Based on this question and its accepted answer here: What are the Ultra-Highres registers in ECS and AGA for? , namely, the fact that AGA, and perhaps ECS already, has a DUAL/UHRES mode that is meant to drive an external CLUT/DAC connected to Vram to generate a second, high-resolution, display independently of the one generated by Denise/Lisa, I'm now convinced that indeed the Ranger chipset may actually have been implemented as either ECS or AGA.

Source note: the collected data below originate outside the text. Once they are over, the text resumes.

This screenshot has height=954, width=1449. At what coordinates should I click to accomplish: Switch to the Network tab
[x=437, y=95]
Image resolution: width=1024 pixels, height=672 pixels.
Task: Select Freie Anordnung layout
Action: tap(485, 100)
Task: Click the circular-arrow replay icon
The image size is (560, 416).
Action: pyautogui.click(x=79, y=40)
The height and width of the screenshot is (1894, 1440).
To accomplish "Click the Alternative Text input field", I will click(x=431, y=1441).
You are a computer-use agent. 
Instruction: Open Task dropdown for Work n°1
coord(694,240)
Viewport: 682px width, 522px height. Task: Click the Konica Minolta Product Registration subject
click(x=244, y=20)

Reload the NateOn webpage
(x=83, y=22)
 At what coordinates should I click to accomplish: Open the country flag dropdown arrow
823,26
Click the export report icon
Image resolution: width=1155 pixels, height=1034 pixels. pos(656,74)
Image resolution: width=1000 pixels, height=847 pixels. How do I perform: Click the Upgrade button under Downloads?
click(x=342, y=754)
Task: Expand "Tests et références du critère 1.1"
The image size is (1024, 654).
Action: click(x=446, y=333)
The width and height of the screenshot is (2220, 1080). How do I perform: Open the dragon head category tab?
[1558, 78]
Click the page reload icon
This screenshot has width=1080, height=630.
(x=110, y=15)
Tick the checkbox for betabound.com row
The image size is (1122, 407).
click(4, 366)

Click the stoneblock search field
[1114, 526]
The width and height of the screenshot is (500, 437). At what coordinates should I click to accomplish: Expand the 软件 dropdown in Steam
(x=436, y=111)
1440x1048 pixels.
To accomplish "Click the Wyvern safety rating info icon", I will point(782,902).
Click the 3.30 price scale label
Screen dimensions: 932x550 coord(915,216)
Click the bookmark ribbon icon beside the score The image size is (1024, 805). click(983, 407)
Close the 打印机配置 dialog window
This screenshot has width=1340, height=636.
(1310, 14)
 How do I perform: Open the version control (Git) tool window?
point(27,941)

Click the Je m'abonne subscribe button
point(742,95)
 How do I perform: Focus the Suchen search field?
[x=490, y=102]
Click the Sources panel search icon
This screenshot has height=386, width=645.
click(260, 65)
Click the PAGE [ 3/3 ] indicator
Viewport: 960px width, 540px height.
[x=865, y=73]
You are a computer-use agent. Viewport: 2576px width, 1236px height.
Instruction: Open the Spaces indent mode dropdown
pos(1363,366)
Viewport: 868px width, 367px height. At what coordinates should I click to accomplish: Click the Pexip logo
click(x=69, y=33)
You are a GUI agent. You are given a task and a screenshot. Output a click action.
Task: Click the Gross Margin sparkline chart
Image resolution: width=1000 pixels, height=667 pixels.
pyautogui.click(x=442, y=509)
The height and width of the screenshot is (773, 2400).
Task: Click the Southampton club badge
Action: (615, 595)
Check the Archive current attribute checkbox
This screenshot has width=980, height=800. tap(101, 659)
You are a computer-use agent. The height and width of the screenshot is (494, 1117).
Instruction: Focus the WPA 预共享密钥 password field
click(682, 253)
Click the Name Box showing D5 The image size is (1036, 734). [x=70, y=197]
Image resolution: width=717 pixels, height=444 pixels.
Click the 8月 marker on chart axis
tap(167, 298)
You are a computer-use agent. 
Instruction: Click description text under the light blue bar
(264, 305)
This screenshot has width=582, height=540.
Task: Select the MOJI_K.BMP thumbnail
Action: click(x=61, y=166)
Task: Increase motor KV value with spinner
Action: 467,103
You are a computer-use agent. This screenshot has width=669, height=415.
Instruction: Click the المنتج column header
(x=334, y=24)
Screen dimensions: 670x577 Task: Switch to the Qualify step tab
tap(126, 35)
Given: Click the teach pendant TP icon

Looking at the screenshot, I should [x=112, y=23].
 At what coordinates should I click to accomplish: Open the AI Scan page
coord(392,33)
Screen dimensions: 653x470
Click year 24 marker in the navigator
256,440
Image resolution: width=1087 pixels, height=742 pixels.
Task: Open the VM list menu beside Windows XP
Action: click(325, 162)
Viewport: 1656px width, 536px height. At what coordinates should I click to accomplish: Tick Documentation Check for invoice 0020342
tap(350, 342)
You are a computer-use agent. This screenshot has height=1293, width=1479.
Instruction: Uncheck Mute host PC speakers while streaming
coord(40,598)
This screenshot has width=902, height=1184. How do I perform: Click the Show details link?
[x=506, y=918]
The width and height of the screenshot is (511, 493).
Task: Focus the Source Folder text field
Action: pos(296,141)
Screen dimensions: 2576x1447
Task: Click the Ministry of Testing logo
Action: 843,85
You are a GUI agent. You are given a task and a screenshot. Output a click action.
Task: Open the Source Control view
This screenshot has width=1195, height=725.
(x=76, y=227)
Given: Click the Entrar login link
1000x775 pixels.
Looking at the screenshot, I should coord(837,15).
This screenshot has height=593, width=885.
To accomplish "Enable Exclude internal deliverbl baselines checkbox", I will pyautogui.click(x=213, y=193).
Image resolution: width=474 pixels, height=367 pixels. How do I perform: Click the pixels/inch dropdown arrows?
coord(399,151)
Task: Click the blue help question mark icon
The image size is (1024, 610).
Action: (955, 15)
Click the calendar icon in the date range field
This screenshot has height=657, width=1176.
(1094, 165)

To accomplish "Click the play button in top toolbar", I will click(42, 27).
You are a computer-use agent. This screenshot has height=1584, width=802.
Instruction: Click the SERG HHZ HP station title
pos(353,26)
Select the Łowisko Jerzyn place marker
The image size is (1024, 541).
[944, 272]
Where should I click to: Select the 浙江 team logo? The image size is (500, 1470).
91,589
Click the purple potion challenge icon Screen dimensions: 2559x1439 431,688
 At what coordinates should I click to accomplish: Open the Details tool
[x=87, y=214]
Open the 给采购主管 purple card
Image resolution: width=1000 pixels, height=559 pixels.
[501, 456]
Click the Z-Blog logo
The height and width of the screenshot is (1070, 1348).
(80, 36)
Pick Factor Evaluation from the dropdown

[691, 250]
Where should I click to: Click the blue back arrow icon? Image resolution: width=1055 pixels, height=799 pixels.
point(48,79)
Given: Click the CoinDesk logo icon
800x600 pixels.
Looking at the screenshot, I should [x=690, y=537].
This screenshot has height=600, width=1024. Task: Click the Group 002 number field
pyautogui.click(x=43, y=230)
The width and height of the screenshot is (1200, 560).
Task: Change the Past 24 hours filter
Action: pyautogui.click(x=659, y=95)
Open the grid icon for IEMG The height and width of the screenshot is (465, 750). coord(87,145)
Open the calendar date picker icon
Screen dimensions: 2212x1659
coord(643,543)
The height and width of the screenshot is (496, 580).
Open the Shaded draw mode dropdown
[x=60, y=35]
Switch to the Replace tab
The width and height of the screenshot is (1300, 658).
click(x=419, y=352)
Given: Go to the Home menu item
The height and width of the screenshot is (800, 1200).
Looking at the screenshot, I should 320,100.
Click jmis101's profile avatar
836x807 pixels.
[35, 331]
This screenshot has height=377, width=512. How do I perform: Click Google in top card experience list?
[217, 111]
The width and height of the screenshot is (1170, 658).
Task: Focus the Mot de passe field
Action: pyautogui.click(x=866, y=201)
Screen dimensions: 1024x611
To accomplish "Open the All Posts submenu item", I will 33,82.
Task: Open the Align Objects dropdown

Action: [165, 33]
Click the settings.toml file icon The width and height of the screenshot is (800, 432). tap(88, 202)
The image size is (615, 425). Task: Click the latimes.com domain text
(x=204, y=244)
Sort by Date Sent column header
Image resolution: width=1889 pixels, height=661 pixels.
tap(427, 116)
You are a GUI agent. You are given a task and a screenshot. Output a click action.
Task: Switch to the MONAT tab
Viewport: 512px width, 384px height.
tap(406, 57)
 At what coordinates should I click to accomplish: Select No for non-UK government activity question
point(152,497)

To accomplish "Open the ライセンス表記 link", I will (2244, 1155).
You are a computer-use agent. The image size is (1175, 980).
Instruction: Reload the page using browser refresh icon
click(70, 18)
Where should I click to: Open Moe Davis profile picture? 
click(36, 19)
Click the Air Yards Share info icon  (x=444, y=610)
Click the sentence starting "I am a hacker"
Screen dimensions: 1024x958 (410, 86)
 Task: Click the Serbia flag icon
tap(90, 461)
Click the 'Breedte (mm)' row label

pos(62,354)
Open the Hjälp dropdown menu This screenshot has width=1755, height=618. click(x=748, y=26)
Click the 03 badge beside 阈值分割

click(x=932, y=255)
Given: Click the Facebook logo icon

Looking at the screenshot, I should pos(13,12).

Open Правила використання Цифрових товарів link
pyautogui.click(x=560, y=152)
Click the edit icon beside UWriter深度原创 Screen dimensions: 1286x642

In fact, these are reportedly the feature that Ranger had (1):

  • The chip RAM maximum being 2MB rather than 512K.
  • The possibility for a 1024x1024 non-interlaced display.
  • The use of VRam to attain the above resolution.

ECS has:

  • 2MB for chip RAM maximum.
  • The 35ns SuperHires mode, which prove that it's fast enough to go above the ~ 700 pixel horizontal resolution that OCS can do (with overscan).
  • a "DUAL" bit in register BEAMCOM0 (introduced in ECS) to enable a mode that is described as a "Special ultra resolution mode" (briefly mentioned in the RKM: Hardware book, 3rd edition, but never described in detail).

(Note that Alice in AGA isn't much more than ECS's Super Agnus with the ability to run a 2-cycles Fast Page mode access on a 32bit wide bus for bitplane and sprite data only and very little more than that).

IMHO it may very well be that after Jay Miner left Commodore in 1987/88 when Los Gatos closed, Commodore did indeed use his design for "Ranger" and implemented a version of the design already in ECS with Super Agnus, and then later in Alice (with the version in ECS perhaps being buggy or incomplete, and the version in AGA being instead stable enough to being documented in the official list of the chipset registers).

... except then they never went on releasing a system that actually used the VRam mode (due to requiring RTG in software? due to the usual lack of vision?), least implement a new custom chip to drive the VRam (*).

Thoughts?

Addendum: the internal memo describing the AAA chipset says:

AAA is designed to be largely register compatible with the ECS chip set. Most of the RGA registers from ECS are supported. The ECS “Ultra hires” registers have been eliminated, as they were never supported in actual practice. Some other display-generation details of ECS are no longer required or supported in AAA.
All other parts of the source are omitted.